• [Data records]:
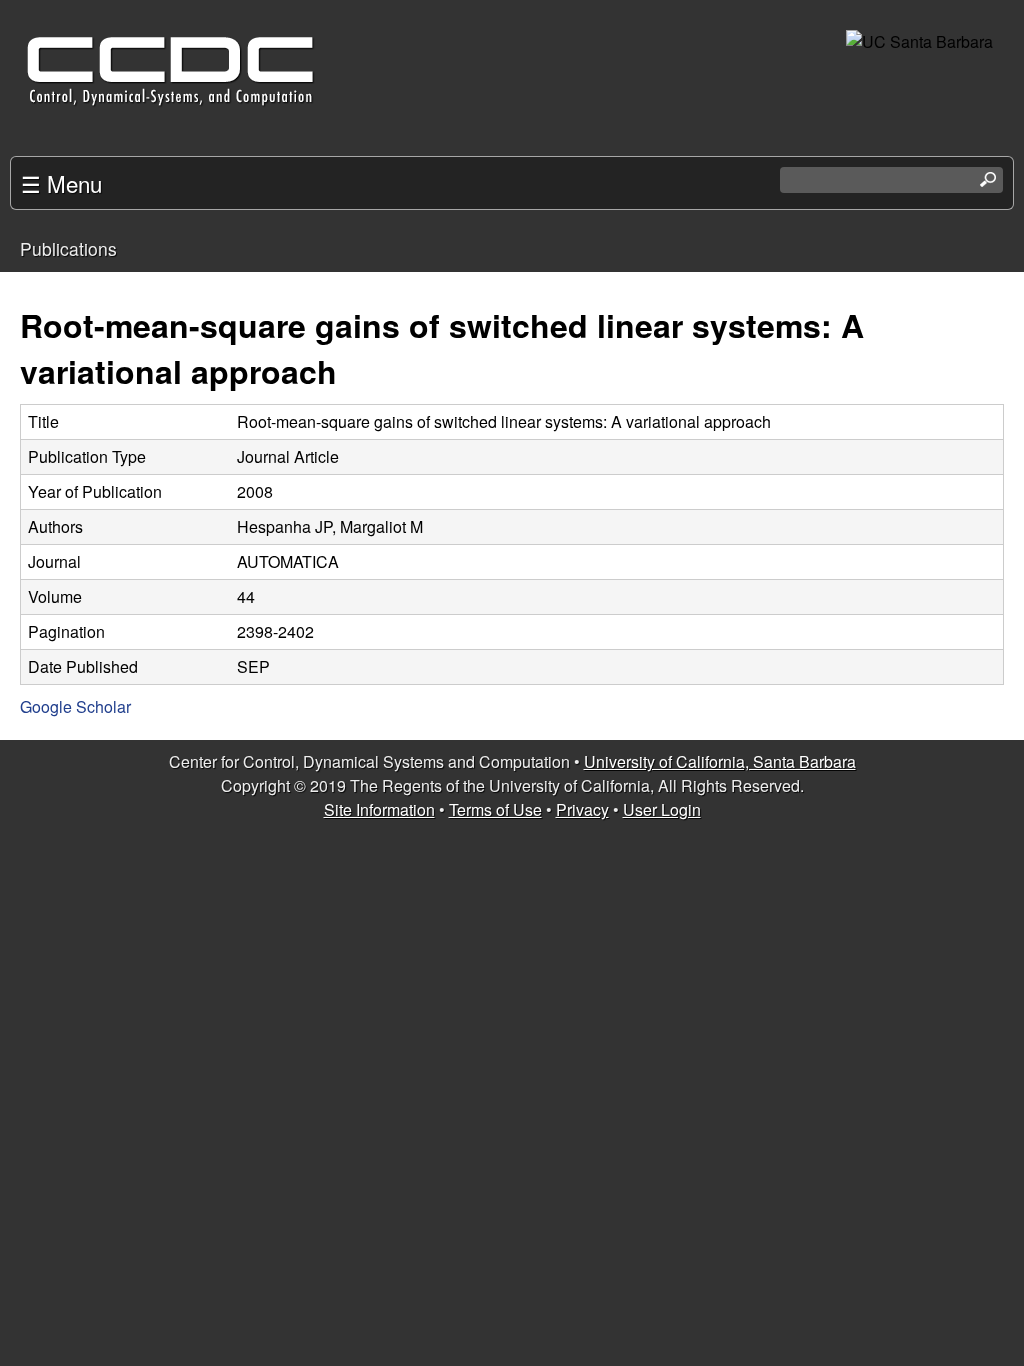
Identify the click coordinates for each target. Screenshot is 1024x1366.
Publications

--

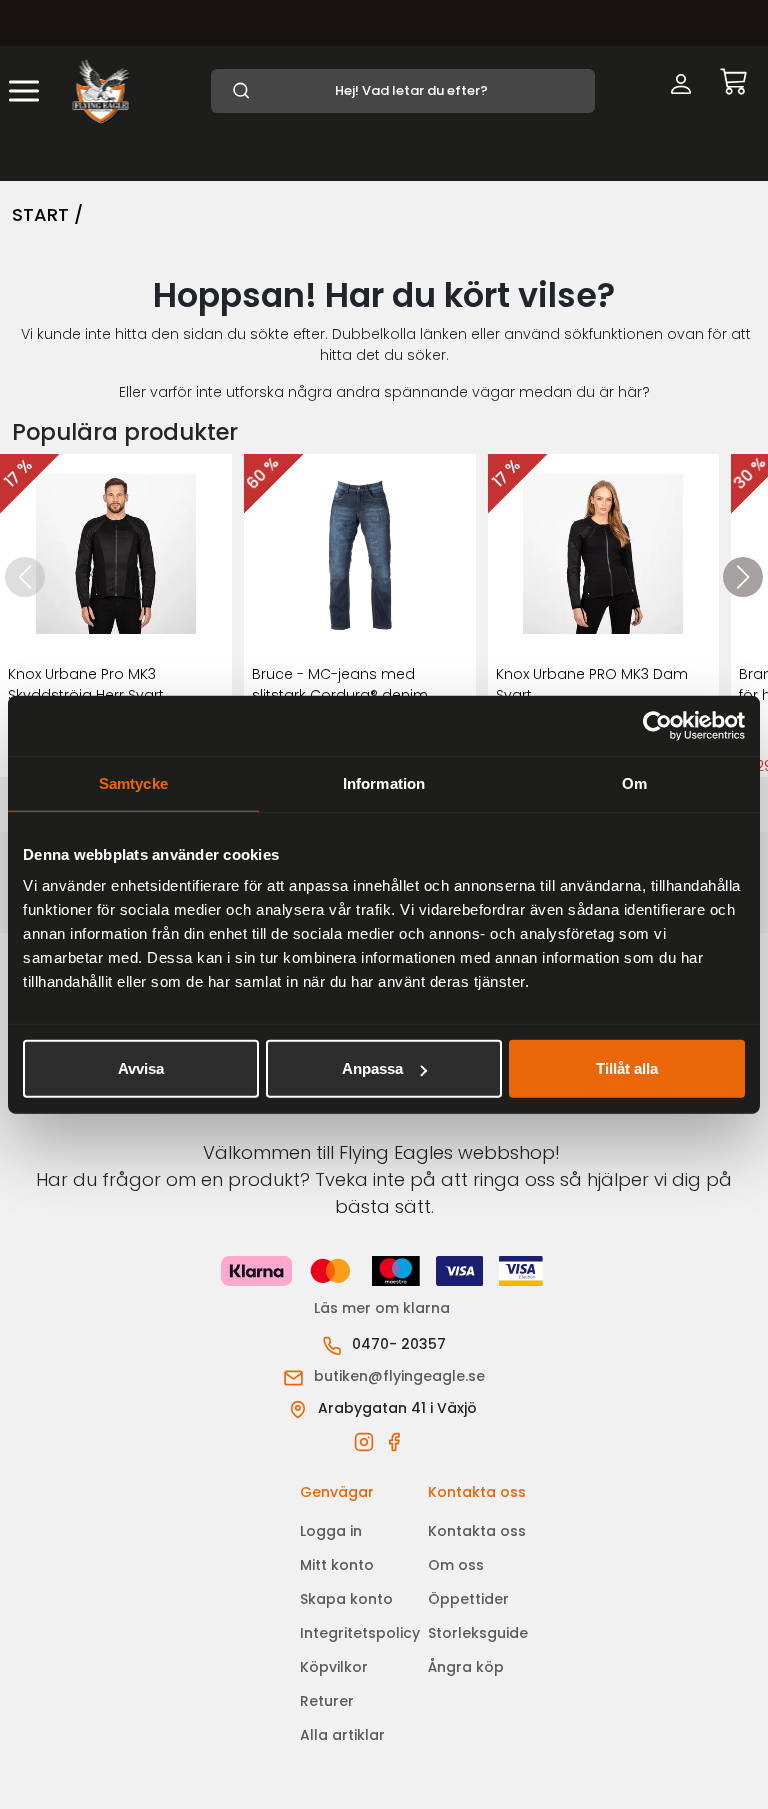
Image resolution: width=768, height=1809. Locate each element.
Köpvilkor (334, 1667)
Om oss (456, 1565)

• [What to work on]:
Working from the listing above, pick out every line that has "each" and copy it.

• [Written answer]:
Identify the click coordinates for each target. Screenshot is 1024x1366.
Image resolution: width=768, height=1809. Locate each element.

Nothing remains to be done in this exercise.